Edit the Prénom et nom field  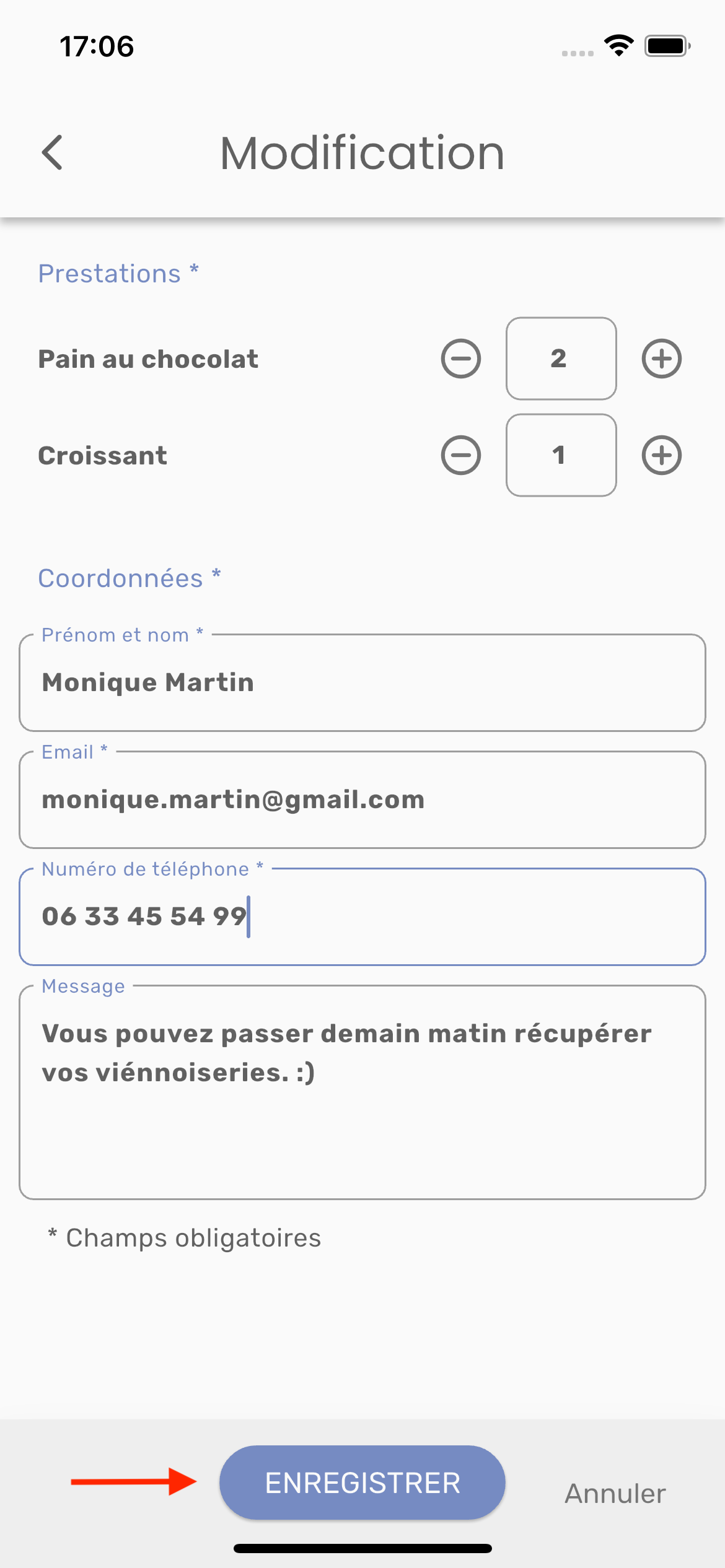362,682
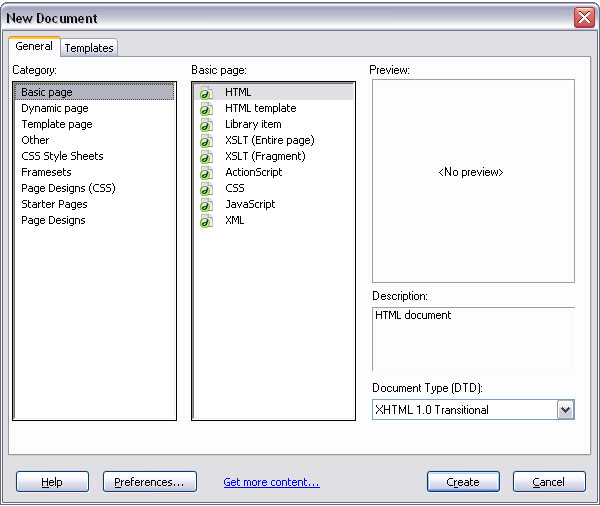Choose the ActionScript file icon
This screenshot has width=600, height=506.
[x=206, y=173]
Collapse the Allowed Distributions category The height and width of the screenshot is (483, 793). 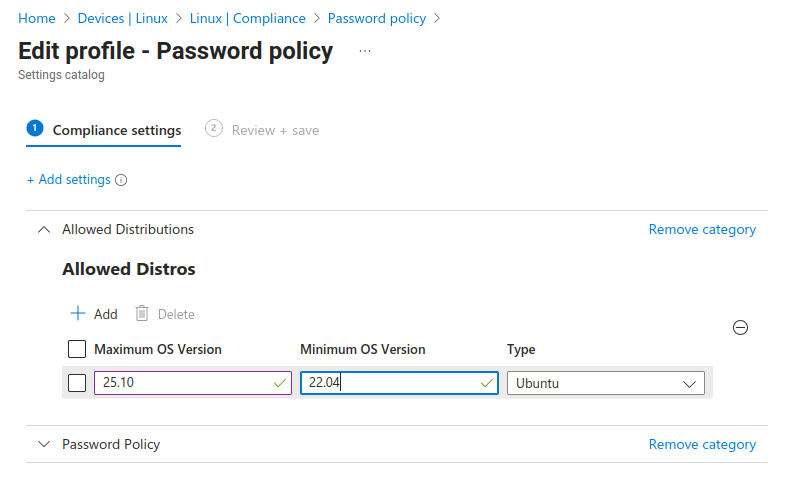coord(43,229)
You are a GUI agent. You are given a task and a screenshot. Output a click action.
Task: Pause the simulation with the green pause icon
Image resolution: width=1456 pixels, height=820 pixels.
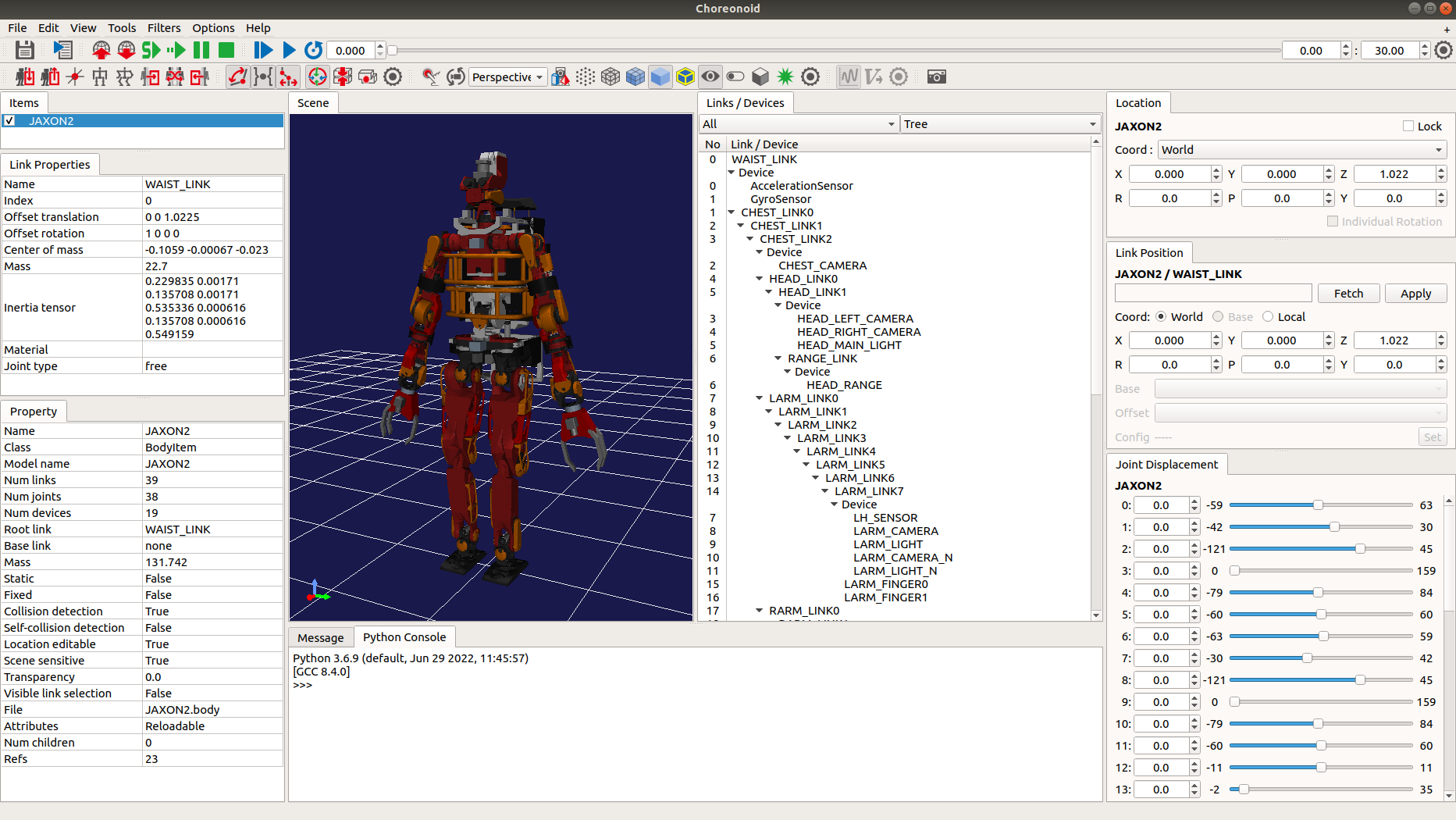pos(201,50)
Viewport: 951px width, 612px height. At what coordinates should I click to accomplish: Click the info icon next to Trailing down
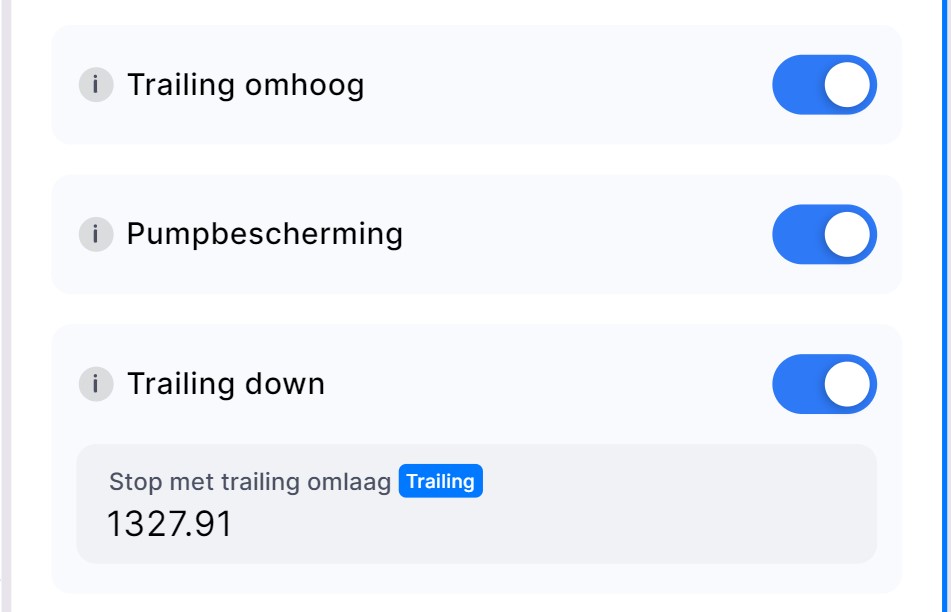(96, 383)
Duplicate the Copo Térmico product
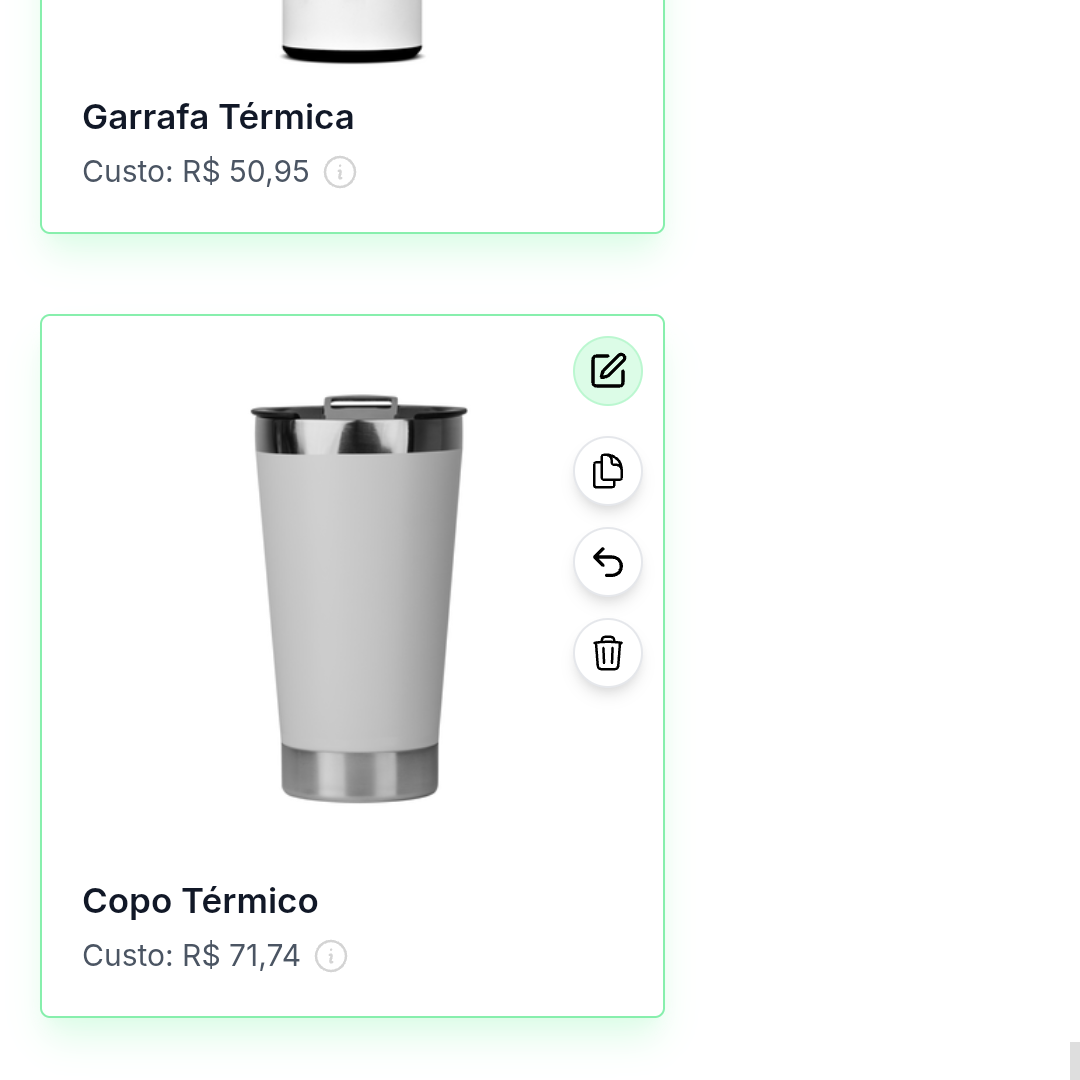Image resolution: width=1080 pixels, height=1080 pixels. [608, 471]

☆ ☆ ☆ ☆ ☆ ☆ ☆

Task requirements
Report, copied in full, each line above that contains the string "click".

Result for this exercise
You are a GUI agent. You are given a task and a screenshot. Output a click action.
Viewport: 951px width, 612px height. At what coordinates should I click to accomplish: Click the info icon next to Trailing down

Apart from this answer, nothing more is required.